**Provided passage**
'''
Glossary of Terms

Glossary of Terms

Categories of terms
Banking,Credit, Debt, Income, Insurance, Tax, Savings, Investing, Loans

Banking

ATM: (Automated Teller Machine) An electronic banking outlet, which allows customers to complete basic transactions without the aid of a branch representative or teller.
Bank: Is a financial institution and a financial intermediary that accepts deposits and channels those deposits into lending activities, either directly by loaning or indirectly through capital markets.
Bank Account: When a person entrusts there funds to a bank. The person can make withdrawals from this fun and, in many cases, can make interest off the money left in the bank.
Certificate of Deposit: (Also known as a CD) Is a certificate issued by a bank to a person depositing money for a specified length of time. A CD has a maturity date with a fixed interest rate. They can vary from a month to 5 years and can be issued in any denomination.
Checks: A written order for the bank to pay money. The money is given when the check is presented to the bank.
Credit Union: A nonprofit-making money cooperative whose members can borrow from pooled deposits at low interest rates.
Deposit: A sum of money placed or kept in a bank account, usually to gain interest.
Loans: Loans are a sum of money that is borrowed that is expected to be paid back with interest.
Mortgages: The charging of property by a debtor to a creditor as security for a debt (esp. one incurred by the purchase of the property), on the condition that it shall be returned on payment of the debt within a certain period.
Safe Deposit Box: a fireproof metal strongbox (usually in a bank) for storing valuables.
Savings and Loaning Association (S&L).

Credit – (Bank Credit)

Bank Account: When a person entrusts there funds to a bank. The person can make withdrawals from this fun and, in many cases, can make interest off the money left in the bank.
Closed-ended credit: A loan or credit is given to the person in full once the loan closes and much be paid in full, including an interest and charges by a specific date.
'''
**Supplied information**
'''
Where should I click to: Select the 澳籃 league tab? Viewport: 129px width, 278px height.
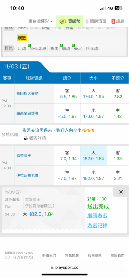(22, 38)
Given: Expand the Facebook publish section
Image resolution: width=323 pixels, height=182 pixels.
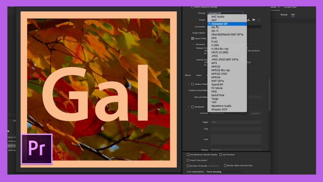Looking at the screenshot, I should pos(189,107).
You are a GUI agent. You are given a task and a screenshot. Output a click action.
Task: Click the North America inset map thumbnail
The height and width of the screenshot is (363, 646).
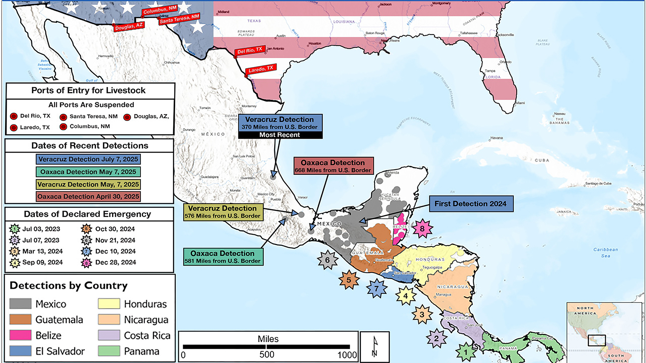tap(604, 332)
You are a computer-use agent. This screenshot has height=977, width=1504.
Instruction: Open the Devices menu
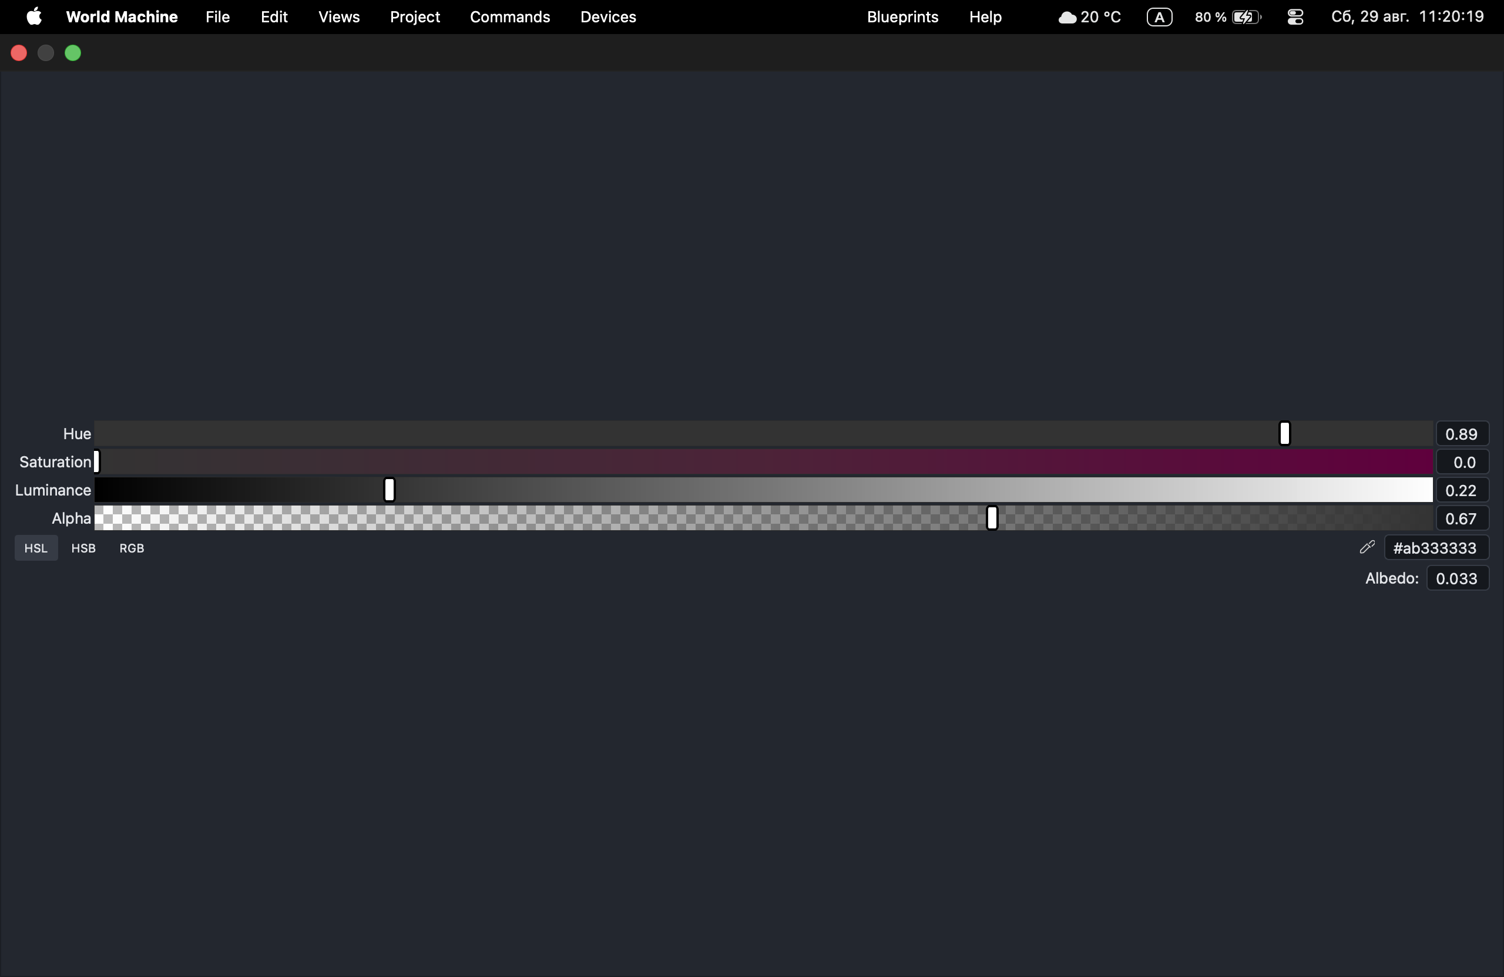click(x=608, y=17)
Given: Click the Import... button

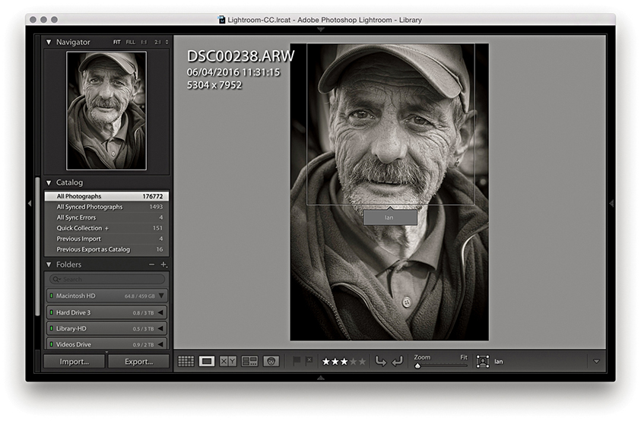Looking at the screenshot, I should click(75, 362).
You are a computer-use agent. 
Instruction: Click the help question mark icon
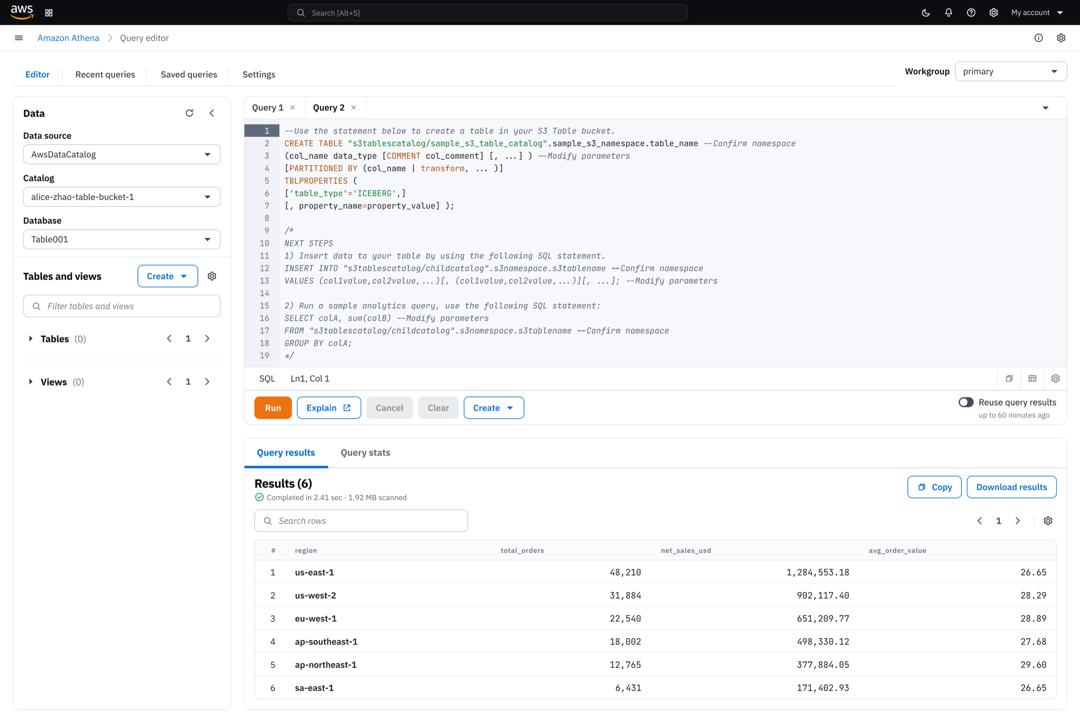[971, 13]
'''
**Tasks and exercises**
[1] In the banking glossary, translate the sentence "The money is given when the check is presented to the bank." into Spanish.
[2] Write out the lines of the records starting at the line that contains "You are a computer-use agent. This" and ending at the line that contains "Looking at the screenshot, I should click(75, 362).", and leave the pictures out.

**Task-by-task results**
[1] El dinero se entrega cuando el cheque se presenta al banco.

[2]
You are a computer-use agent. This screenshot has height=977, width=1504.
Instruction: Open the Devices menu
click(x=608, y=17)
Given: Click the Import... button

Looking at the screenshot, I should click(75, 362).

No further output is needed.